Six long days later, we were awakened by a call from Dr. Saylor’s assisting surgeon.  It was the good news for which we had prayed.  The wide excision and aggressive removal of tissue seemed to contain all the "bad stuff" plus a clean one centimeter margin.  In fact, the pathology report said that they detected no malignant nerve sheath tumor cells in the sample; however, since there was a fairly large area of inflammation, the tumor cells could have been hidden by the huge number of cells present.  Regardless, the clean margin was enough that the doctor recommended forgoing radiation treatments, especially given Oliver’s reaction to the surgery and anesthesia.  It will be important for Oliver to be examined for recurrences every three months for two years.  The final report said that if recurrences were not present over the two years, the cancer could be considered cured. 

Four weeks on....

As I write this, it has been a little more than four weeks since Oliver’s diagnosis, and nearly three weeks since his last surgery.  The recovery from surgery has been a bit more difficult than I originally anticipated.   The staples closing the incision are under constant stress and pull on the skin remaining on either side.  This is due to the large size of the incision and “gap” that needed to be closed after removing enough tissue to achieve clean margins”.  As do most dogs, Oliver really wants to lick his wound.  This is very detrimental to healing so Oliver is usually attired in some combination of boys’ basketball shorts and/or an inner tube type device that is an alternative to the typical Elizabethan collar.  He finds ways to work around both, but the end is now in sight, with the final staples set to be removed this week.  

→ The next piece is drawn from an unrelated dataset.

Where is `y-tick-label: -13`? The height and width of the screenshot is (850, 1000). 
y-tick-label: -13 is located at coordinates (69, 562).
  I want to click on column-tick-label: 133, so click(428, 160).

While we are hopeful that the end of this chapter will be a happy one, we will be diligent in checking new lumps and watching the original site for the rest of Oliver’s life.   We have been very blessed to have found the original lump so early and to have enjoyed such great medical care subsequently.  Having a pet with cancer is a big challenge.  It takes a great deal of dedication and stamina.  Consideration of the pet’s best interest is obviously paramount, and this requires a robust combination of research, networking and persistence - all tempered with the very private understanding of one’s individual pet.  I am very thankful that we were so well supported by the members of PWCL and our “family” of friends.  I don’t think we could have navigated these turbulent waters otherwise.